Design Tools — An Evolution. A Revolution?
When I first dipped my toes into the pool of web design in early 1996, design tools sure were different. Designing in Photoshop 3 and 4 was tedious! Type rasterized immediately. Drop shadows and bevels were miraculous feats of lighting effects. I maintained a thick notebook full of design notes about fonts, effects, filters — all so I could edit existing files and exactly replicate my work. The release of Photoshop 5 changed my life. Editable type! Drop shadows! A history palette!
In those golden days, we wrote all our own HTML. TextEdit and BBEdit for me! I became a tabbing mistress. Curse those non-tabbing coders. Then came the advent of Adobe Pagemill 2.0 in 1997, the first major WYSIWYG HTML editor. Boy, did that code ever make my eyes cross. Soon after, I had to deal with Microsoft Frontpage-generated code. Tables within tables within tables within…well, you get my drift. The first editor I truly embraced was Claris Homepage, which offered both code and WYSIWYG views for editing. Homepage eventually morphed into Macromedia Dreamweaver and is now, of course, an Adobe product.

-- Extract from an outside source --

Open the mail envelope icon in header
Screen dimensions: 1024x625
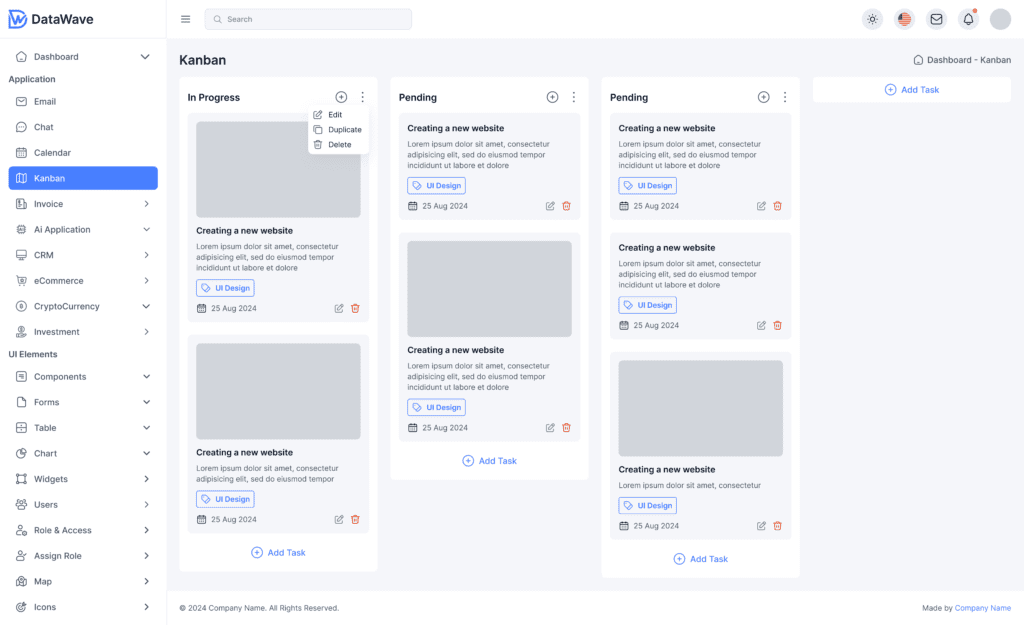[x=936, y=19]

What’s that? An Adobe product? No way! Adobe seemingly revolutionized web and print design tools. My professional life has basically revolved around Adobe; and my efficiency has basically depended upon Adobe’s advances. On April 12, Adobe released Creative Suite 5. So what have they accomplished this time around? Here’s a very high-level overview of the best new features. These are the tools I use the most. Check out Webdesigner Depot’s comprehensive review to get all the juicy deets.
CS Live (New!)
- BrowserLab: Check your web pages in various browsers and OS’s.
- Acrobat.com: Set up a central, online workspace and collaborate on copy for InDesign layouts.
- SiteCatalyst NetAverages: learn about the latest Internet usage trends, including browser and OS statistics.
Photoshop
- Content-Aware Fill: Sort of like the rubber stamp tool…on steroids! This is amazing.
- Puppet Warp: I don’t know how often I’ll use this, but it’s super cool. Add pivot points, or “pins” as Adobe calls them, to an object and then move it in any direction. So if you wanted to, you could take a tree and bend it to look as if it’s in a gale-force wind.
Dreamweaver
- Support for PHP-based content management systems
- Enhanced CSS starter layouts
- Integration with Adobe’s new BrowserLab
Illustrator
- Now you can work in up to 100 artboards all at once.
- Get better control with your paintbrushes with variable-width strokes.
- The new shapebuilder tool allows you to combine, edit, and fill shapes directly on your artboard.
Well, that’s enough to convince me. Do I have the new CS5 yet? Not yet, but I can’t wait.